- [Instructions for the task] Reproduce word for word the lines of the data from the one containing "Task: Select the Check for updates best match" through the one containing "562x454 pixels.", with both of those lines included.

- [Material shown]
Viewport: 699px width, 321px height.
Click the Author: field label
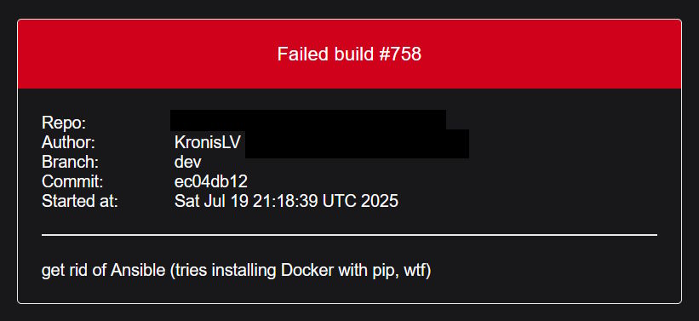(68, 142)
--
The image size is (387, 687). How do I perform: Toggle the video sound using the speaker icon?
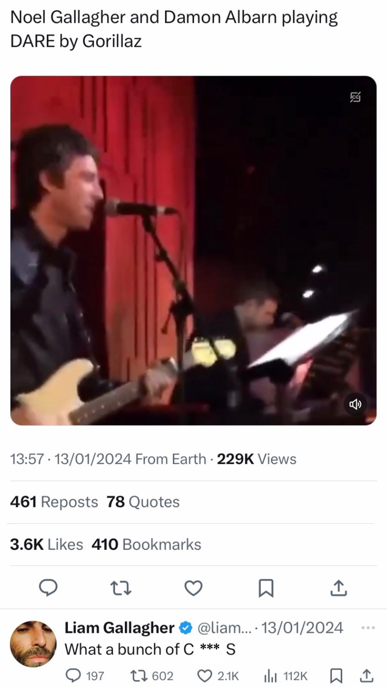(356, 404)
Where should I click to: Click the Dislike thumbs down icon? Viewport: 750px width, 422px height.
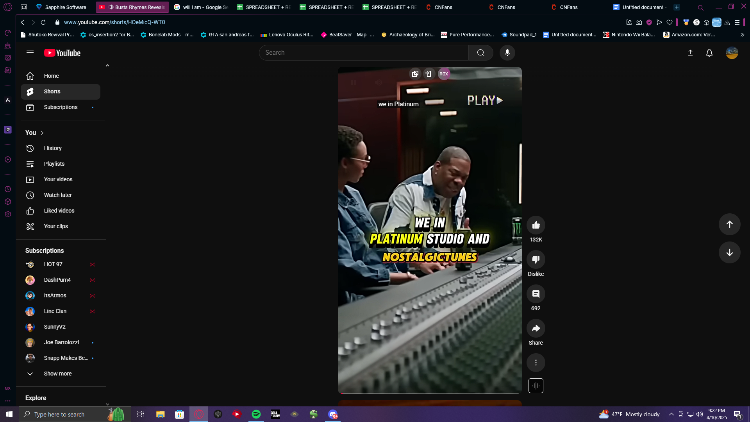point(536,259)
...
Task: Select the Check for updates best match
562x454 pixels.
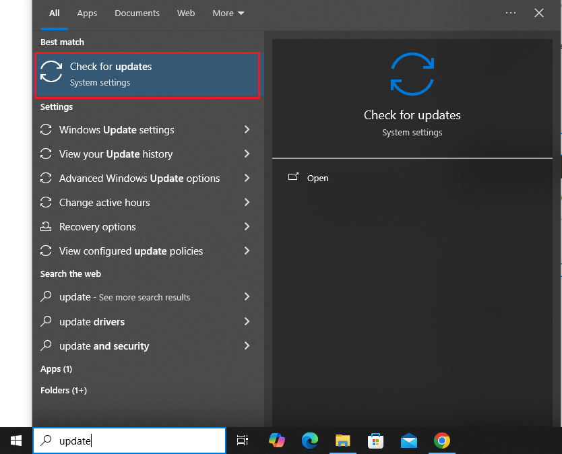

- [Response below]
Task: Select the Check for updates best match
562x454 pixels.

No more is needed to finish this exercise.